WHAT TO DO
Nothing outside the range is wanted. Repeat exactly the lines below from the one with "Given: Expand the 1月 row group" through the one with "This screenshot has width=1024, height=489.".

########

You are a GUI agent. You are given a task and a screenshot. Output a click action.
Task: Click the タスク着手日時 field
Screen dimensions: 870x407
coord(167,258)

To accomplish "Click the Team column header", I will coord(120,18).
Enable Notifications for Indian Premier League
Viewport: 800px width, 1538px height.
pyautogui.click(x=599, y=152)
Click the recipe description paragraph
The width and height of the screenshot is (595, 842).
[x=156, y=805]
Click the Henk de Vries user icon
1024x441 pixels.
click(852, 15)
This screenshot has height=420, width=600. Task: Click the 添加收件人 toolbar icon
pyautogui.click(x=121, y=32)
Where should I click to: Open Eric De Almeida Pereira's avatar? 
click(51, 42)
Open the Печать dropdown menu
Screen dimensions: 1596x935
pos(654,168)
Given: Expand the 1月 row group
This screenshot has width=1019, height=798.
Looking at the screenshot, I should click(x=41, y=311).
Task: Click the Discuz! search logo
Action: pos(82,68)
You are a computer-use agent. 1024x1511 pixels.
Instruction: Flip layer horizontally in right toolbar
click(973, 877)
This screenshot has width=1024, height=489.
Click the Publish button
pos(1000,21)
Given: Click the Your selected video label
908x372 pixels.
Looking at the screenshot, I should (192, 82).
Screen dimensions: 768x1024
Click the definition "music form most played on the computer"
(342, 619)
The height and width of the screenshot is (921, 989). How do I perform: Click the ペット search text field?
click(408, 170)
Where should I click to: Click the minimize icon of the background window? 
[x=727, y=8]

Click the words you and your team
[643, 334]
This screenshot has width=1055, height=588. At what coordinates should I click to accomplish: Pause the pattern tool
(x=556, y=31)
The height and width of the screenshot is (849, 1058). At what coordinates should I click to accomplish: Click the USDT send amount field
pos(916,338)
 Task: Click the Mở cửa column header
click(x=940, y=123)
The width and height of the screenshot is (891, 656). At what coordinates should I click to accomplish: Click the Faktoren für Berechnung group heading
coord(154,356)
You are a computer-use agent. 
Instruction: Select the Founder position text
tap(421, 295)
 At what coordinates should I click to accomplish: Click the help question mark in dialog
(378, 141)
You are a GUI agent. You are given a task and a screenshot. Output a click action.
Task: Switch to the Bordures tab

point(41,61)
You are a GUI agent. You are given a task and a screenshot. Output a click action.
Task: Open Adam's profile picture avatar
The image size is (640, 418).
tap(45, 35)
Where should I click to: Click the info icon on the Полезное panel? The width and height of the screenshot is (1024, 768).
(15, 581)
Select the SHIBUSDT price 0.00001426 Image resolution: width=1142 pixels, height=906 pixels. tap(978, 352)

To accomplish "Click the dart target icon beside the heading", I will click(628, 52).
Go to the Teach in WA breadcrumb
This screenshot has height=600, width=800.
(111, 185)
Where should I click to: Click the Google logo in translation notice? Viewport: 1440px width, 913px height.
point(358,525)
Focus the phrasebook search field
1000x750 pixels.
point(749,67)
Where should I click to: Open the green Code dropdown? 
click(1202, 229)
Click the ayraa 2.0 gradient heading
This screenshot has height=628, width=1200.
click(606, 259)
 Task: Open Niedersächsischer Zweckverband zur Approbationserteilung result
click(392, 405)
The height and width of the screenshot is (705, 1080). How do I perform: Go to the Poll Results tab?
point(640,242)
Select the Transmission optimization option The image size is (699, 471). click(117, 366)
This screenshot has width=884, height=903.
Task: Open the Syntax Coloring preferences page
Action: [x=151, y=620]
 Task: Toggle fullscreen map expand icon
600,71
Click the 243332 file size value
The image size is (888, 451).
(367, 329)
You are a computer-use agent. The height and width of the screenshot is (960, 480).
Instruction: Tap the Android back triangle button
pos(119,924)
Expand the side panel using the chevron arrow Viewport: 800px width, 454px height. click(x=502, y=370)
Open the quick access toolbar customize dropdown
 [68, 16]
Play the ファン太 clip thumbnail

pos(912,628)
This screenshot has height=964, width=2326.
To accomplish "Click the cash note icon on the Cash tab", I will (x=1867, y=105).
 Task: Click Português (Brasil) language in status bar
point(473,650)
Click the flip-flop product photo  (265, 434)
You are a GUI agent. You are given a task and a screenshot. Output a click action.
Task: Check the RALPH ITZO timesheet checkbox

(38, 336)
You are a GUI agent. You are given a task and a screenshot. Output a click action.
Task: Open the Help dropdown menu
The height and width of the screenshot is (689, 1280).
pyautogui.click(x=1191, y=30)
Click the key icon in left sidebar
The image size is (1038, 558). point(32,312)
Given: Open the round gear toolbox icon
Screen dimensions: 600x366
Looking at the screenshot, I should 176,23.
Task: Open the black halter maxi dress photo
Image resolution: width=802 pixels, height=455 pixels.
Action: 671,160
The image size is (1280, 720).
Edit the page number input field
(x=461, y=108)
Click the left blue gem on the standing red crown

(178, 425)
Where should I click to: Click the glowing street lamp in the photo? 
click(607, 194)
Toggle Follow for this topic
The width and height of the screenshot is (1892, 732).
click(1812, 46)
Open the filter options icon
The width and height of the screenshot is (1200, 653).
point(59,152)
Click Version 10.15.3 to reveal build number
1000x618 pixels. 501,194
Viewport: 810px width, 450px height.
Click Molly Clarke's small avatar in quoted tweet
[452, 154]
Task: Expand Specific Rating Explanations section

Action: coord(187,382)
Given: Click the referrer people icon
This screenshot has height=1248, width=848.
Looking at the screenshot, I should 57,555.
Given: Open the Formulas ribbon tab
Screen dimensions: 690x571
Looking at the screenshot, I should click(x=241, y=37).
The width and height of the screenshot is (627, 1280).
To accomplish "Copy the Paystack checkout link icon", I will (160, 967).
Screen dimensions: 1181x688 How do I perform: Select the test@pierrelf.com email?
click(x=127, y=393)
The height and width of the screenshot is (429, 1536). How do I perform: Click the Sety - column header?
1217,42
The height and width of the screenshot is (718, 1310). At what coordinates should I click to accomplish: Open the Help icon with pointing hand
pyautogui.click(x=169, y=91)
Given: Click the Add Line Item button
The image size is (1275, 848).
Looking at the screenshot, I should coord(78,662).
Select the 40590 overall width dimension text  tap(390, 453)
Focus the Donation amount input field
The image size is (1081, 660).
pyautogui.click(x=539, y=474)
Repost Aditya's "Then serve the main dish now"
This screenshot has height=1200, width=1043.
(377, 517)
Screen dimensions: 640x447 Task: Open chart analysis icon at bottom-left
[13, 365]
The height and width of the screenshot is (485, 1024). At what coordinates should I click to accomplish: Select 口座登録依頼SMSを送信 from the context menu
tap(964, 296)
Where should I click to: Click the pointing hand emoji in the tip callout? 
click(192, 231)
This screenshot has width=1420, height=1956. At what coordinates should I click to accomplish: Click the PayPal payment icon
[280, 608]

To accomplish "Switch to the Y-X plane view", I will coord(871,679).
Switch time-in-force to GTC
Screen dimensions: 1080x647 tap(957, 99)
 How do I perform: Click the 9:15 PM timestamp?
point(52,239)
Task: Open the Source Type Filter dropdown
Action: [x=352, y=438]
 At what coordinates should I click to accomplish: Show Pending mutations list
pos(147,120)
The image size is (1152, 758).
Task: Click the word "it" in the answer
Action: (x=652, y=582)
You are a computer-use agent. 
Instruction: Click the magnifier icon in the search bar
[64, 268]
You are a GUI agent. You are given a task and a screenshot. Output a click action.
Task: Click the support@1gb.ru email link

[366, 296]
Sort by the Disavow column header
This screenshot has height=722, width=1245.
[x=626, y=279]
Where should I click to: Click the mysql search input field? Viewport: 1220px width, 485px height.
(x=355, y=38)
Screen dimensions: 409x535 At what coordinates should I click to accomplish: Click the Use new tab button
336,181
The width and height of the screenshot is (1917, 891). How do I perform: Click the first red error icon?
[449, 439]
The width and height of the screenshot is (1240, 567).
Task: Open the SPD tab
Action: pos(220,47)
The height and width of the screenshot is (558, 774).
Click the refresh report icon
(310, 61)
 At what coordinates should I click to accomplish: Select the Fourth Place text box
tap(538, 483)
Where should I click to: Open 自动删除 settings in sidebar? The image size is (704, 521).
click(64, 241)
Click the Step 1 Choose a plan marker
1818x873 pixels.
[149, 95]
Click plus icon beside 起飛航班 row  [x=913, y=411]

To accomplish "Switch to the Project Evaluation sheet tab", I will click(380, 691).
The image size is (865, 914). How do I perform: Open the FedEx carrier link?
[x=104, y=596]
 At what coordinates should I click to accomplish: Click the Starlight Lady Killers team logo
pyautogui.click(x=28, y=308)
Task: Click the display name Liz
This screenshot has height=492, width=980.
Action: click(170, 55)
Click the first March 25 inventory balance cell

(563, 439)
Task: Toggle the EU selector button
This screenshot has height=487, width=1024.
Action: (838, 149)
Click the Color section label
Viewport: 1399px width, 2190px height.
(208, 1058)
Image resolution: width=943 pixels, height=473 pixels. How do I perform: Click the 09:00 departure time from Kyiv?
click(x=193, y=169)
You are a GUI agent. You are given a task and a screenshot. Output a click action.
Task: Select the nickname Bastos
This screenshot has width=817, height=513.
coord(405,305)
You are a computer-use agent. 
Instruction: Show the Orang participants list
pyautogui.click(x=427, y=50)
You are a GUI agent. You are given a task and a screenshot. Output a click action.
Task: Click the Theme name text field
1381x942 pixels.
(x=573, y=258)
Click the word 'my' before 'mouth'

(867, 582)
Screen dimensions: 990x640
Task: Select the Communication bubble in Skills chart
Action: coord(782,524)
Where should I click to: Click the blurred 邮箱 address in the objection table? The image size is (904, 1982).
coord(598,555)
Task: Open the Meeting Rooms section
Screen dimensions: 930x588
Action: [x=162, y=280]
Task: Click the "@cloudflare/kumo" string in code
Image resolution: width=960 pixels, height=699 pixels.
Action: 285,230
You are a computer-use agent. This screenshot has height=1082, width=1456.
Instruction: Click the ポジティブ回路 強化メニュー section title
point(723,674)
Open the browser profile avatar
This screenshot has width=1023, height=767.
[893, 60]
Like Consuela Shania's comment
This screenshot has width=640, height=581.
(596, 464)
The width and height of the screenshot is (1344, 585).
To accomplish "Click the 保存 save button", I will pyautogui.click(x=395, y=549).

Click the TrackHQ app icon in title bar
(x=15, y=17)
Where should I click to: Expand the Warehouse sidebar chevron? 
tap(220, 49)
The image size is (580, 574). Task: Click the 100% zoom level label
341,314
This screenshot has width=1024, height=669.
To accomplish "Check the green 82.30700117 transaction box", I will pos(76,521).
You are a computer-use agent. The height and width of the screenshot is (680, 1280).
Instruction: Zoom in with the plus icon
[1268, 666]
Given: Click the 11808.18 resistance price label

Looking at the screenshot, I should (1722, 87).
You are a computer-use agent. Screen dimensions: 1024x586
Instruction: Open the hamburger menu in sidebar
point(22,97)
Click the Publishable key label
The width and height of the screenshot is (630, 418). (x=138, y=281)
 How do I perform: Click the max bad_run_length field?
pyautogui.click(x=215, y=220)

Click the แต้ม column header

########

SOLUTION TO THE EXERCISE
Given: Expand the 1月 row group
This screenshot has width=1019, height=798.
Looking at the screenshot, I should click(x=41, y=311).
Task: Click the Discuz! search logo
Action: pos(82,68)
You are a computer-use agent. 1024x1511 pixels.
Instruction: Flip layer horizontally in right toolbar
click(973, 877)
This screenshot has width=1024, height=489.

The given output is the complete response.